ABOUT THIS EXERCISE. Beginning at the line that holds "[home] (20, 6)", restate each line exactly through the final line of the records. Include both of those lines.

[Source data]
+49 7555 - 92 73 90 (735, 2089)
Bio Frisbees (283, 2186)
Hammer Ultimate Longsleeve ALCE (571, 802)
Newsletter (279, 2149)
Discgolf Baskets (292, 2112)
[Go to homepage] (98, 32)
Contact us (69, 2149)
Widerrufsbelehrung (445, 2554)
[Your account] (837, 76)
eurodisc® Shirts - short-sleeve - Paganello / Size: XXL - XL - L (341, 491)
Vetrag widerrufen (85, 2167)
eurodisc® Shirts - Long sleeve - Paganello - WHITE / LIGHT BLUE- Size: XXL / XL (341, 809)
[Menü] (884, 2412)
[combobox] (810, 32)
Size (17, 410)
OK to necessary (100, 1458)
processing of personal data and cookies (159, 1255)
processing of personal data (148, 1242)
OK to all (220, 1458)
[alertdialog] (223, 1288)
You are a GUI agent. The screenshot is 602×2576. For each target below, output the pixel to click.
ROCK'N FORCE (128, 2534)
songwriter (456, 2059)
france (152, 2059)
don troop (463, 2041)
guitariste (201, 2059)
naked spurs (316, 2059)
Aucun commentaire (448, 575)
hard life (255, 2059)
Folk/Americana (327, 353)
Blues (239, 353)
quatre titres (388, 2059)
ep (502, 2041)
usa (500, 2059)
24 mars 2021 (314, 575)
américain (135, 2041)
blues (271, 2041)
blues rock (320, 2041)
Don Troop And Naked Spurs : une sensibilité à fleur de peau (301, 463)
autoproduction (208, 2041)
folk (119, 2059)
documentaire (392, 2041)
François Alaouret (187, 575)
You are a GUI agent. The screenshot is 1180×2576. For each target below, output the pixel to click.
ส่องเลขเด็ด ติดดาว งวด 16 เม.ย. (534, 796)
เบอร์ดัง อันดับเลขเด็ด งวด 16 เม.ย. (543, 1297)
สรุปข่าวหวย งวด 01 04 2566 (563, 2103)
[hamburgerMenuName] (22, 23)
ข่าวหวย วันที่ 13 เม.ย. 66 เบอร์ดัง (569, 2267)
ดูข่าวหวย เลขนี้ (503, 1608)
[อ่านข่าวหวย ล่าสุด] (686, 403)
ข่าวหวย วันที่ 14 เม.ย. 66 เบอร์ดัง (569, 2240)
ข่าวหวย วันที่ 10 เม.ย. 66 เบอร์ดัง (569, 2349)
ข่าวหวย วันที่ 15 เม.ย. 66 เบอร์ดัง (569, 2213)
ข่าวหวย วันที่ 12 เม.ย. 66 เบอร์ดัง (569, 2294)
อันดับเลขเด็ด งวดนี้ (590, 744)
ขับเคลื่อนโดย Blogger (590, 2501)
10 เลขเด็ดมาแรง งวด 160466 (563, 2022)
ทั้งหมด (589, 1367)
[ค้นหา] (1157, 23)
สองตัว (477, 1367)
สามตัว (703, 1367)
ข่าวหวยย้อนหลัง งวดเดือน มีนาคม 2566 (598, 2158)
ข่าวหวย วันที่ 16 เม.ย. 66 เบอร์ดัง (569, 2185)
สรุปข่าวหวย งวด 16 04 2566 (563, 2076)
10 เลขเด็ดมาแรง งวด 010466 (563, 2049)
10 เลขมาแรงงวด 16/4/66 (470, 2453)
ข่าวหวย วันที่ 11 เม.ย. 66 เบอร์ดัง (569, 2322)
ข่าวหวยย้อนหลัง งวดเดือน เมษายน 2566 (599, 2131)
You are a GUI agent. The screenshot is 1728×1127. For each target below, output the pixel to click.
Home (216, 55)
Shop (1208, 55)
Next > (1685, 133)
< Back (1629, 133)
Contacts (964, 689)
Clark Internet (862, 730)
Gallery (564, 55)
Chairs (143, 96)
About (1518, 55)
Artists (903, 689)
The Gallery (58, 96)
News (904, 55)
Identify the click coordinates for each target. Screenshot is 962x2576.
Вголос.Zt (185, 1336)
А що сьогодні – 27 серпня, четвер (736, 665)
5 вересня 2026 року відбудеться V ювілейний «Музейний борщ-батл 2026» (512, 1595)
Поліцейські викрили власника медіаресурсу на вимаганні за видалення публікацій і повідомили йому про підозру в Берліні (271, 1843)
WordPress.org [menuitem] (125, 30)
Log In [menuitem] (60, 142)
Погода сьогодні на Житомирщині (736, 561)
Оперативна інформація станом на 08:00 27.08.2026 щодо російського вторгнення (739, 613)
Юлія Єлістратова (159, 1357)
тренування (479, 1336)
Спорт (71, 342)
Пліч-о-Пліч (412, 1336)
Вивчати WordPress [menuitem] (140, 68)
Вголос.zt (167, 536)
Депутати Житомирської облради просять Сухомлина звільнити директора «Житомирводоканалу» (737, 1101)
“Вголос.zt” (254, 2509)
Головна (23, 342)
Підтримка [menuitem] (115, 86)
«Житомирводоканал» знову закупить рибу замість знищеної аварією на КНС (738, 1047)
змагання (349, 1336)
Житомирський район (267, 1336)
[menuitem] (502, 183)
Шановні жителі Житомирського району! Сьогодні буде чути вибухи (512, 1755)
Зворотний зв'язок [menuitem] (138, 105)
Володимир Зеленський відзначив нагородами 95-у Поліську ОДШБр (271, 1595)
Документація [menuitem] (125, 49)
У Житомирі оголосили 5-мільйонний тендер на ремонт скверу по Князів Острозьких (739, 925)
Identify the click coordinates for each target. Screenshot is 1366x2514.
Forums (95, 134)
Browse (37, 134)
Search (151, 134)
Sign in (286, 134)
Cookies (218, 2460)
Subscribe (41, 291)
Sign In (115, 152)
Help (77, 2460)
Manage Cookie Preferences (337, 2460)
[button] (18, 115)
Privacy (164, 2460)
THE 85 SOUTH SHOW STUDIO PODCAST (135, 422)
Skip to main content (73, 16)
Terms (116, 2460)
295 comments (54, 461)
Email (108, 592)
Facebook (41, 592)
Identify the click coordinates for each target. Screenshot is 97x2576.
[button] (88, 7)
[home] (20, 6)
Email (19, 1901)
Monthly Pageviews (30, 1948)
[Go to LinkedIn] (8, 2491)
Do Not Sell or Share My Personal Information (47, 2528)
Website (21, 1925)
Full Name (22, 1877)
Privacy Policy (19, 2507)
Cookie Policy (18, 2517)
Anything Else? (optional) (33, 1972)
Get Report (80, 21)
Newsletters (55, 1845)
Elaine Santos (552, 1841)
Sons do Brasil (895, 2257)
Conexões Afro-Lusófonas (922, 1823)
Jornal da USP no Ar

SOLUTION TO THIS EXERCISE.
[home] (20, 6)
Email (19, 1901)
Monthly Pageviews (30, 1948)
[Go to LinkedIn] (8, 2491)
Do Not Sell or Share My Personal Information (47, 2528)
Website (21, 1925)
Full Name (22, 1877)
Privacy Policy (19, 2507)
Cookie Policy (18, 2517)
Anything Else? (optional) (33, 1972)
Get Report (80, 21)
Newsletters (55, 1845)
Elaine Santos (552, 1841)
Sons do Brasil (895, 2257)
Conexões Afro-Lusófonas (922, 1823)
Jornal da USP no Ar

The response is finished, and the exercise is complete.